La falta de fe siempre representa un serio obstáculo para el desarrollo de la vida a la que hemos sido llamados. En ocasiones, como sucedió con los diez espías israelitas, la ausencia de fe puede traer consecuencias nefastas para quienes la padecen. A toda una generación se le negó la entrada a la tierra prometida, y quedó condenada a perecer en la aridez del desierto. En otras ocasiones, sin embargo, la falta de fe resulta en consecuencias menos drásticas. Si bien no implica que nos perderemos de la totalidad de la bendición que Dios nos ha reservado, nuestra participación en la aventura de caminar con él se verá limitada.

Entienden que las palabras que el Señor pronuncia son para producir en nosotros obediencia, no ¡un estudio de factibilidad!

Este es el caso de Zacarías, aunque el anuncio de las consecuencias sobre su vida no escapa de un cierto toque de humor. «He aquí, te quedarás mudo, y no podrás hablar hasta el día en que todo esto acontezca, por cuanto no creíste mis palabras, las cuales se cumplirán a su debido tiempo» (v. 20). En similares condiciones en que otros padres disfrutan plenamente de la alegría de divulgar a cuántos quieran escucharlos la feliz noticia de un embarazo, el sacerdote debería conformarse con ser un mero espectador del evento. ¡Cuánta frustración debe de haber sentido que justo en este momento se le privara del habla!

Vale la pena considerar la advertencia que a todos nos deja Zacarías. Vivir, en toda su plenitud, la vida que Cristo ofrece está al alcance de cada uno de nosotros. No obstante, para que experimentemos todo el potencial que encierra cada aventura con él deberemos seguirlo de «todo corazón». Existe un grado de osadía y «locura» en los héroes de la fe que no les permite andar con rodeos a la hora de recibir una palabra de parte de Dios. Entienden que las palabras que el Señor pronuncia son para producir en nosotros obediencia, no ¡un estudio de factibilidad!

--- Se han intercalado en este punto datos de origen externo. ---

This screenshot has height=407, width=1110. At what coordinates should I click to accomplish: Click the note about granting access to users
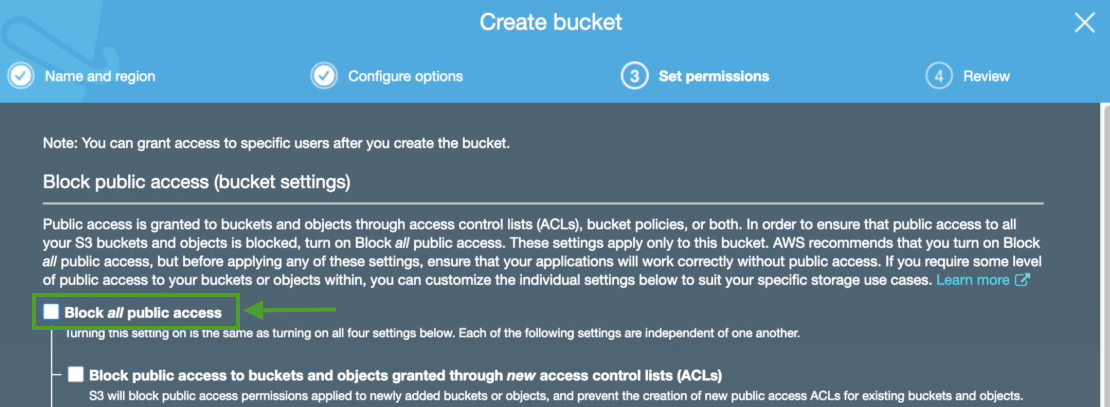tap(276, 143)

No es que los que viven por fe nunca duden. Ellos también sufren algunos titubeos a la hora de escuchar las instrucciones que el Señor les da. La diferencia entre ellos y nosotros es que ellos no permiten que sus dudas decidan el rumbo a seguir. Quizás, también, entienden el significado de la explicación que le ofreció Gabriel a Zacarías: «he sido enviado para hablarte y anunciarte estas buenas nuevas». Avanzan en la certeza de que Dios, por siempre, es fuente de buenas propuestas. Nunca nos llevará por un camino que resulte perjudicial para nuestra vida en Cristo.